Control Pack

Injects an independent thread into a legitimate service binary and spawns a companion watchdog process responsible for monitoring the agent’s execution state. If the agent process terminates unexpectedly for any reason, the watchdog automatically relaunches it, while the agent continuously monitors the watchdog and restarts it if needed, enforcing mutual supervision and resilient persistence.

Built with stealth as a core design principle, its agents rely on native system components, staged execution, in-memory techniques, and controlled communication patterns to blend into normal system and network activity. By minimizing artifacts, avoiding unnecessary processes, and leveraging trusted runtimes, it enables effective operations while reducing exposure to detection and forensic analysis.

Control Pack agents operate in a two-stage model to maintain a structured and low-noise workflow. Stage 1 provides limited interaction focused on validating the environment and establishing a stable connection to the Control Pack server, while Stage 2 unlocks full capabilities such as file transfer, screenshots, memory dumping, encryption of documents and process migration once the agent is upgraded.

This agent can run standalone or be injected into a running Java application, allowing it to operate inside a live JVM without restarting or modifying the target. It can discover other Java processes on the system and pivot into them at runtime while providing standard C2 functionalities.
It supports JVM enumeration and runtime attach, enabling in-memory migration between Java processes.

Runs as a DLL inside a Windows Protected Process Light (PPL), using KNOWNDLL loading to execute from a trusted context instead of launching a separate executable. It includes an Unhooker to remove user-mode API hooks, reducing monitoring and interference, and supports process migration to move execution into other processes while maintaining low visibility.
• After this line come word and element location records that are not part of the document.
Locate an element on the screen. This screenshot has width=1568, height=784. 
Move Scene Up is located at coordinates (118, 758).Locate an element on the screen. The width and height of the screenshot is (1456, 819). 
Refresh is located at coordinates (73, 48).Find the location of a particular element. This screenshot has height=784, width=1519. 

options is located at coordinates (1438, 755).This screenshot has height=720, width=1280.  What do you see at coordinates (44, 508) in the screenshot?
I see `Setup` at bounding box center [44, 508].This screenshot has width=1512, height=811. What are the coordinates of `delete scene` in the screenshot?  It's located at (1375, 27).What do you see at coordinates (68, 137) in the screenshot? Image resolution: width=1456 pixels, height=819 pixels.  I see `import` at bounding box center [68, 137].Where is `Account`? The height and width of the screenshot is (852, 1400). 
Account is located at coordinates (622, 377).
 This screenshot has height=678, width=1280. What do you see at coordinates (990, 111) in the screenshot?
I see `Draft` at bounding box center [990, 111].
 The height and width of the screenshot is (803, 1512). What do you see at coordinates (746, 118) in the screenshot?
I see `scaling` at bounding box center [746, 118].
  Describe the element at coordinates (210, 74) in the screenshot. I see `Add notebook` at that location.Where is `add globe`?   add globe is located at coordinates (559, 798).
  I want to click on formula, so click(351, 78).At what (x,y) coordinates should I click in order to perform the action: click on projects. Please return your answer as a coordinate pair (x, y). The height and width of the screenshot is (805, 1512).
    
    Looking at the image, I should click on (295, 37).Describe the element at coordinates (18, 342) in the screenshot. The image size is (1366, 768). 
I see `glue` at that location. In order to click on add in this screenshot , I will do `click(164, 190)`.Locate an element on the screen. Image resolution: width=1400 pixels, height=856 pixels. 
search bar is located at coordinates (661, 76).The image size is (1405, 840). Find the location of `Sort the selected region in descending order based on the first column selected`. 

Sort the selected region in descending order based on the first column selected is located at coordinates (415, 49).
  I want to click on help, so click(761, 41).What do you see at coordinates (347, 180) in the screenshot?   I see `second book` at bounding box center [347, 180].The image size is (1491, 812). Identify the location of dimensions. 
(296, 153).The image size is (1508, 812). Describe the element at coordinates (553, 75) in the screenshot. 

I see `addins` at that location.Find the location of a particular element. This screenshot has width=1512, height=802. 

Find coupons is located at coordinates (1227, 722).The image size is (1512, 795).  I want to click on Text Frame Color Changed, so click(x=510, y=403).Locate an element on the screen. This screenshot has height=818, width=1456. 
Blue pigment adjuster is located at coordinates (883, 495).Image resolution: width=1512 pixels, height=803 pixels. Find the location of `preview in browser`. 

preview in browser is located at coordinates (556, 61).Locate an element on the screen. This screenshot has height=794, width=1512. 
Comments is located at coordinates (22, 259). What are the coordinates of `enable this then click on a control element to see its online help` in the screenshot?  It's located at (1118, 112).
This agent is implemented as a CLR profiler DLL that is loaded through the .NET profiling mechanism at application startup. Once loaded into a target process, it reads its configuration, connects back to Control Pack, and enables in-process command execution and communication without launching a separate executable, allowing the agent to operate entirely within the context of an existing, trusted application.

A lightweight script that runs using Windows’ built-in PowerShell and connects back to Control Pack for instructions. It periodically checks in to receive commands, execute them locally, collect information, and send the results back. Because it relies on existing system tools and can be staged, it starts small and can be expanded when needed.
It includes basic environment detection and cleanup functionality, allowing it to remove itself after execution.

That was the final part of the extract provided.